MafA Activity is Regulated by Phosphorylation

Shuangli Guo
Postdoctoral Fellow
Stein Lab

MafA is a highly phosphorylated transcription factor, which was originally isolated due to its association with Insulin gene expression. The analysis of the MafA knockout has established an importance in islet β cells, as adult mutant mice are hyperglycemic due to a deficiency in insulin secretion. Work from this laboratory and others suggests that phosphorylation of MafA is critical to function, by (at least) influencing DNA- and activation-potential. Mass spectrometry and kinase consensus site strategies were used here to identify sites of amino acid phosphorylation. Our data has demonstrated that phosphorylation at serine 65 (i.e. S65) influences both the stability and trans-activation potential of MafA. Interestingly, phosphomimetic replacement mutants at S65 show a differential role in these responses.

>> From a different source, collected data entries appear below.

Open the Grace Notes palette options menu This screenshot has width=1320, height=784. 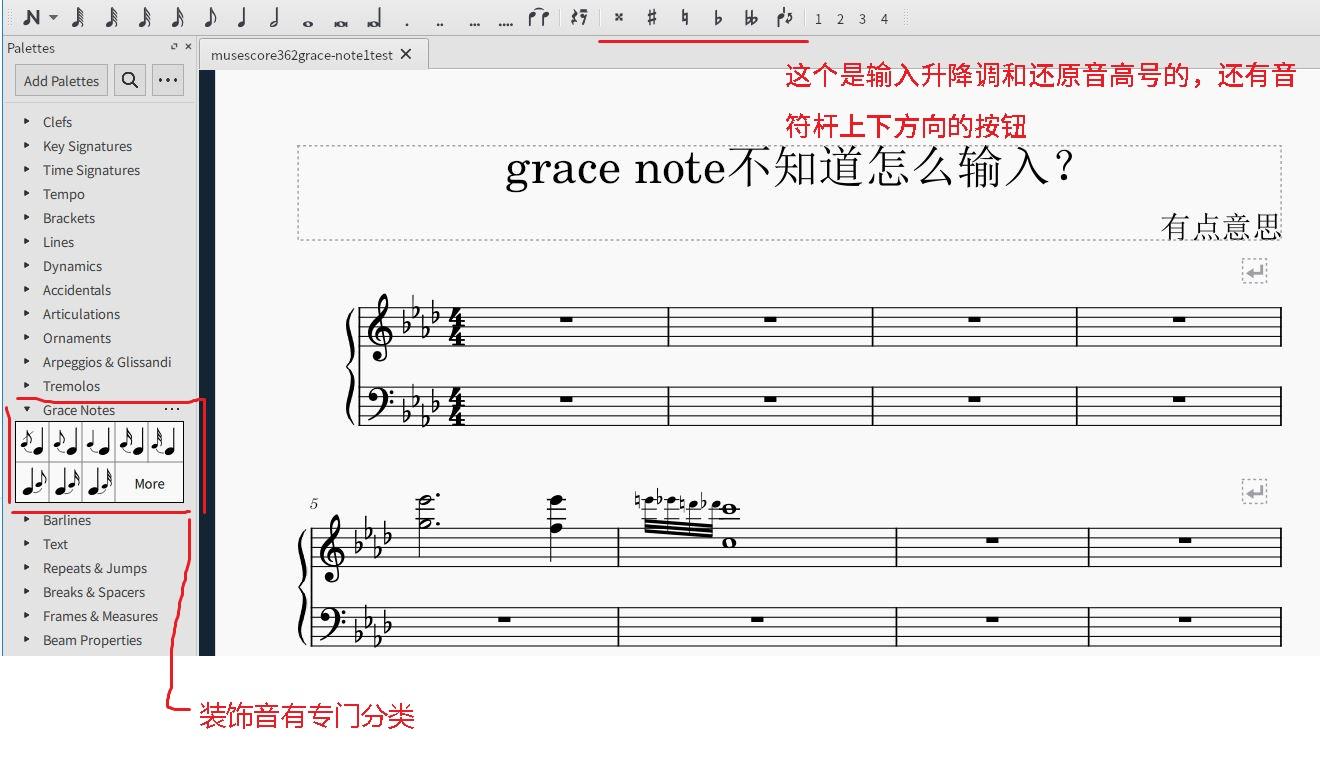coord(172,408)
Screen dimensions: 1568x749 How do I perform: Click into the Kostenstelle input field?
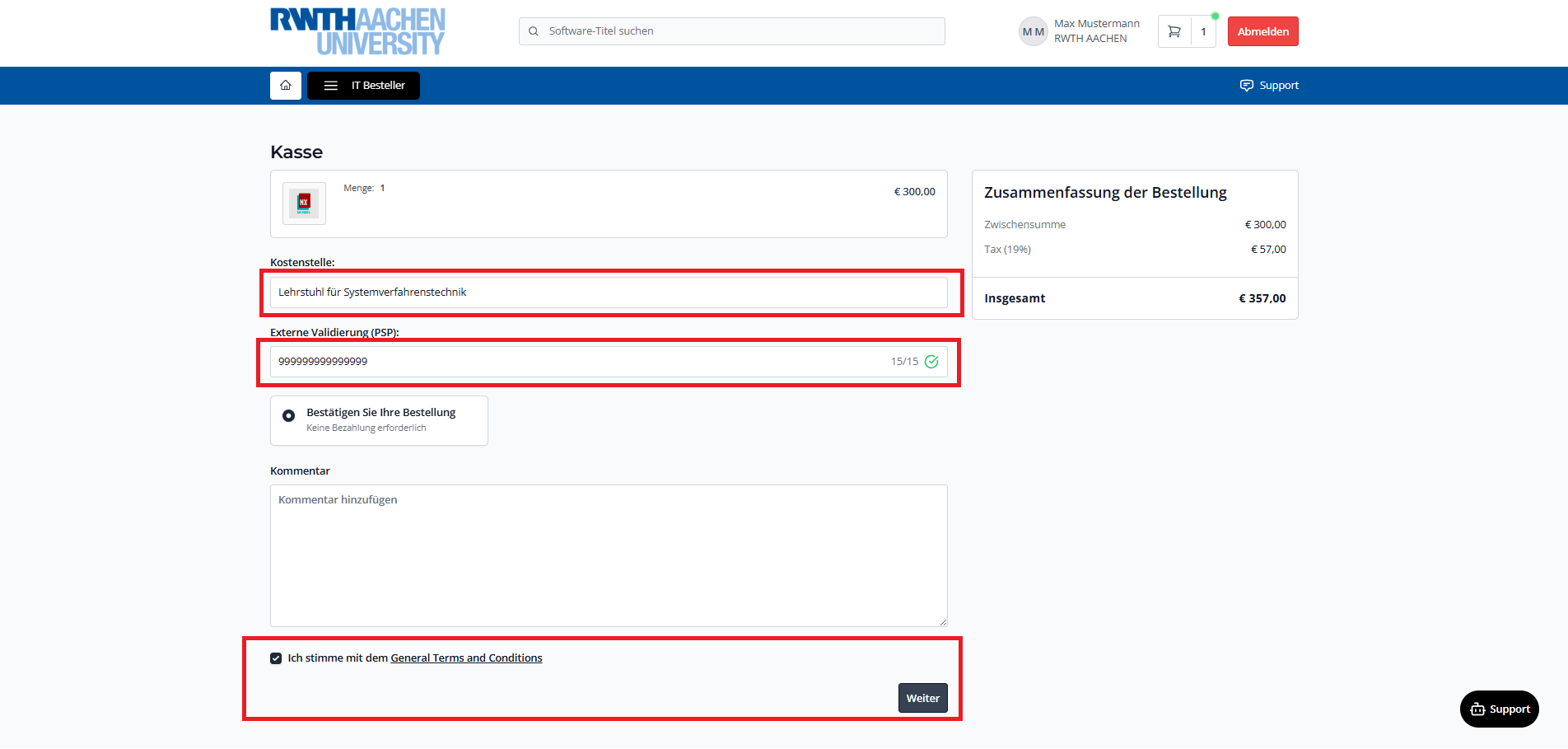(609, 293)
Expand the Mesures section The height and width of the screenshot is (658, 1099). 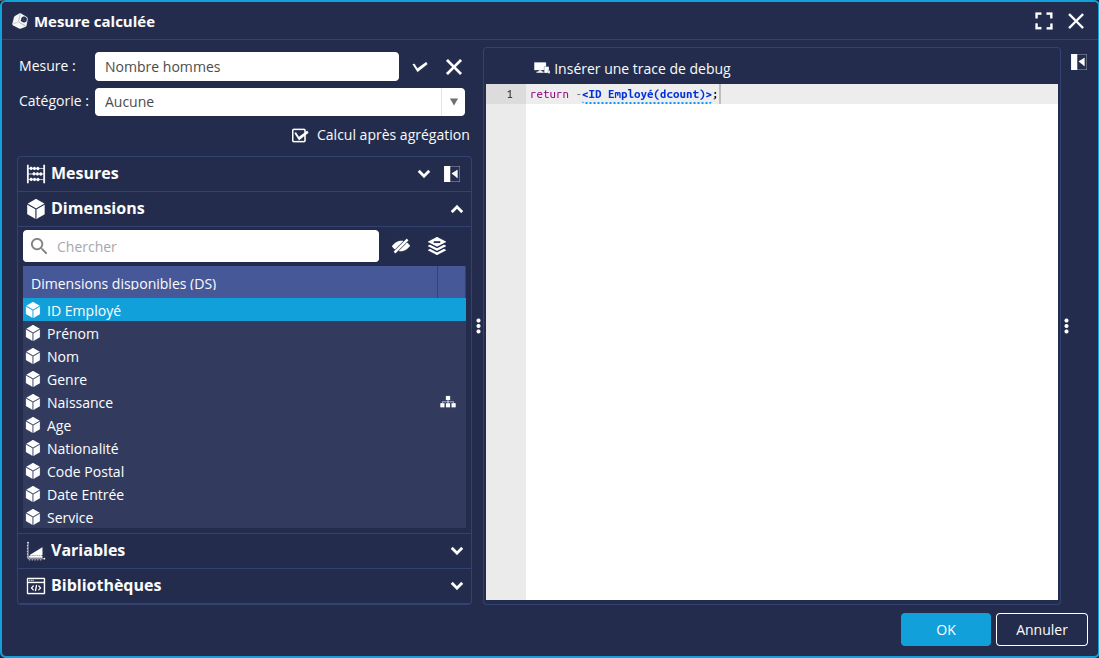click(x=423, y=174)
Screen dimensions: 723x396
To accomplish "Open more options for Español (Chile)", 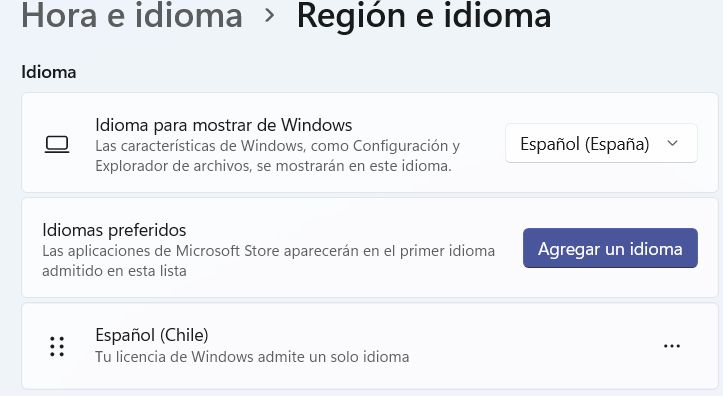I will pos(672,346).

Thus, the glutamic acid (E) mutant behaved like phosphoserine and was also ubiquitinated and unstable, while aspartic acid (D) and alanine (A) mutants were stable and poorly modified. In contrast, both the S65E and S65D mutants stimulated trans-activation. Our results not only point to the central role of S65 phosphorylation to MafA activity, but also illustrate the differential sensitivity of the transcriptional and protein degradation machinery to acidic amino replacement mutants at this site.

About this ongoing activity:

The Vanderbilt Center for Stem Cell Biology (VCSCB) sponsors a weekly Beta Cell Interest Group (BIG) meeting for invited Vanderbilt faculty, research assistants and students to discuss topics relating to beta cell biology. BIG meetings are held on Wednesdays from 9:00-10:00 AM in 512 Light Hall.